▸ **Work item**
Continue the blog post below about how drug reps persuade doctors to prescribe, picking up after its last sentence.

BEGIN Passage provided

Saturday, February 03, 2007

Drugs

I just recently found this hilarious picture via Kevin, MD, which is a shot of Pharmaceutical Rep Barbie. And it reminded me (since, thankfully, neurosurgery is over and I don't have to think about it this evening) of a lecture I had a while back from one of the cardiologists I have worked for. Great guy, ridiculously intelligent, and coiner of some of the all time greatest hospital aphorisms. Anyway, he was talking about drug reps, and how they get doctors to prescribe their medications. Strategy number one, said he, is the "Catherine Zeta-Jones Approach." I'll attempt to recall the way he described his first exposure to this phenomenon:
"So, I'm working as an intern, horrendous hours, I haven't seen the sun in weeks, and all of a sudden, this, vision, appears out of nowhere and says "Doctor, have you heard about the efficacy of [drug X]?" Now, no, I hadn't, but it really didn't matter. This beautiful creature, she called me doctor. I stared, open mouthed, as she gave me the paper discussing the drug and said some things I barely recall. And I prescribed [drug X] several times after that before really thoroughly reading that paper."

END Passage provided
BEGIN Provided data

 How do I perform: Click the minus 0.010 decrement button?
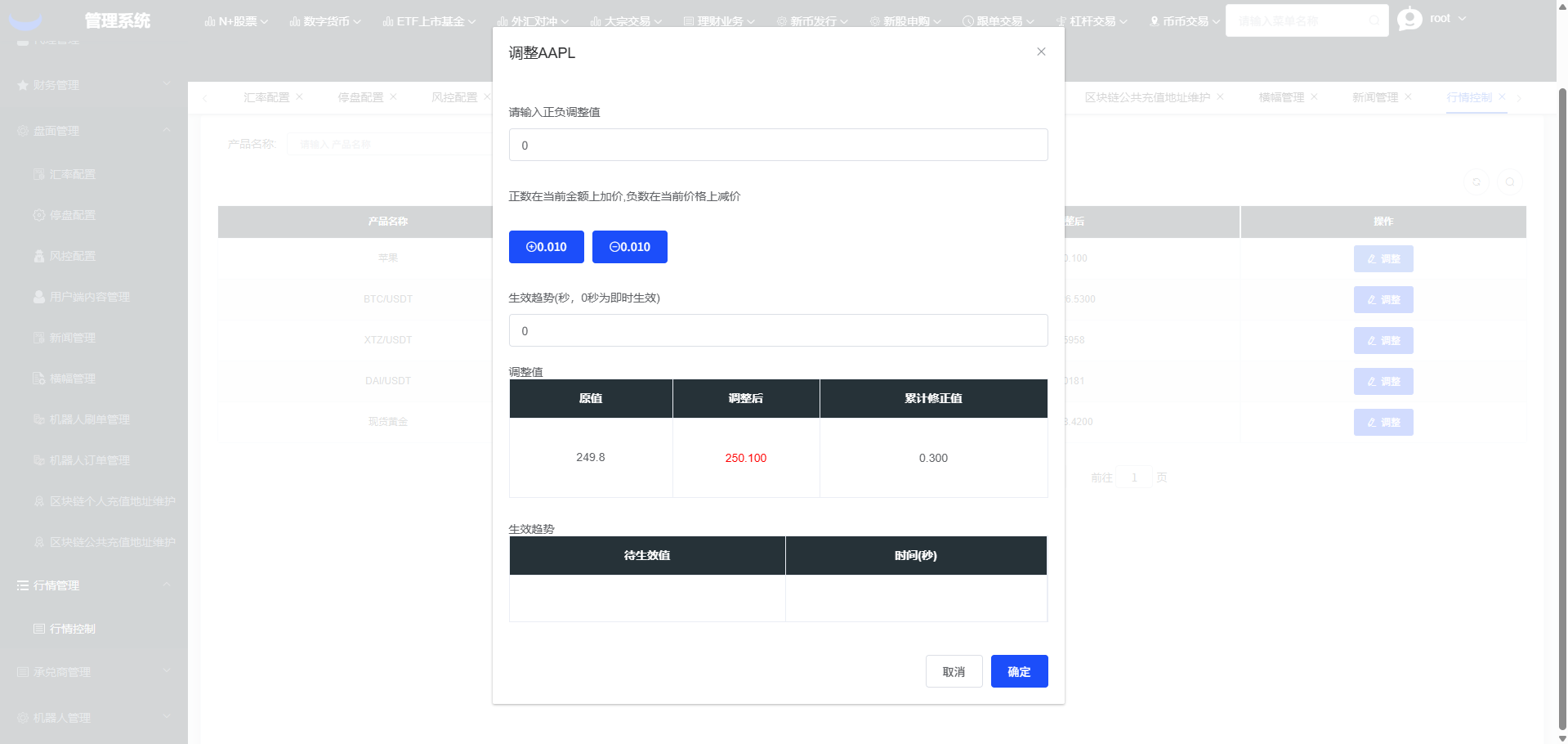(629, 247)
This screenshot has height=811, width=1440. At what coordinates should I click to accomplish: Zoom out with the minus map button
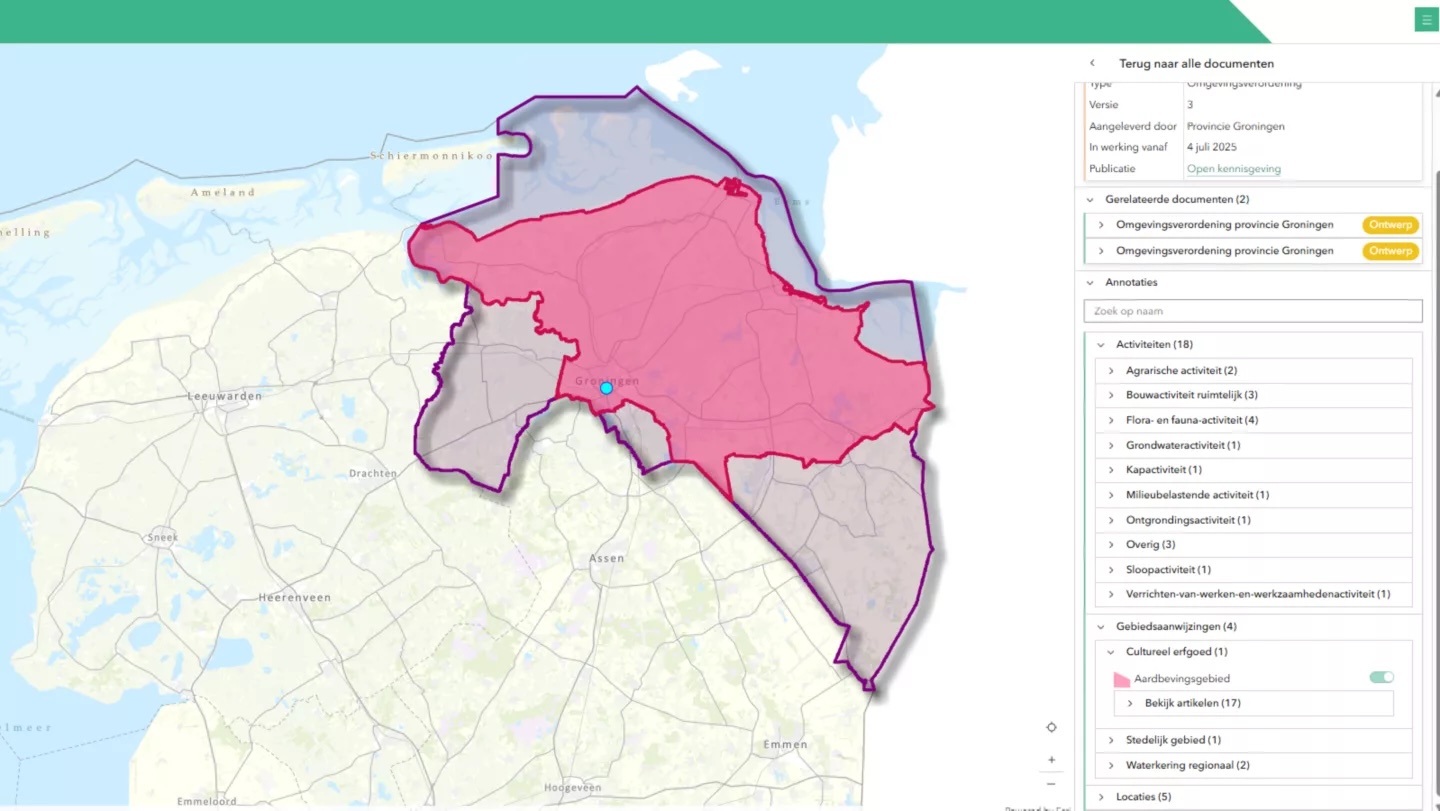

END Provided data

▸ **Response below**
Once he read the paper, he discovered that the techniques used to show the efficacy of the drug were almost unheard of. The study used a variety of complicated statistical tricks to evidence Twain's quip about three kinds of lies. And when he did further research, he found that the study's problems were noted before publication, and the only way they got the article published was by calling up the editor of the New England Journal and telling him they would purchase 10,000 reprints of the article, enough to cover the Journal's operating costs for a year.

The story did more to change my opinion of drug companies than anything has. I tend to be fairly reserved in my opinion about them. Some drug reps are nice, some are obviously salesmen (actually, usually saleswomen, see above) and I take everything all of them say with a shaker of salt. I know from my chemistry background how difficult and expensive drug design is, so I find the arguments the average "bring down those on high" politician makes to be completely laughable. I still do. But hearing this story of subversion in the foremost academic medical journal in the world made me reconsider a bit.

Thankfully, the editor responsible for that fiasco is gone. But the story demonstrated the lengths some companies will go to in order to sell drugs. Scarier still is the direct marketing to consumers, something which almost certainly leads to abuses in the system.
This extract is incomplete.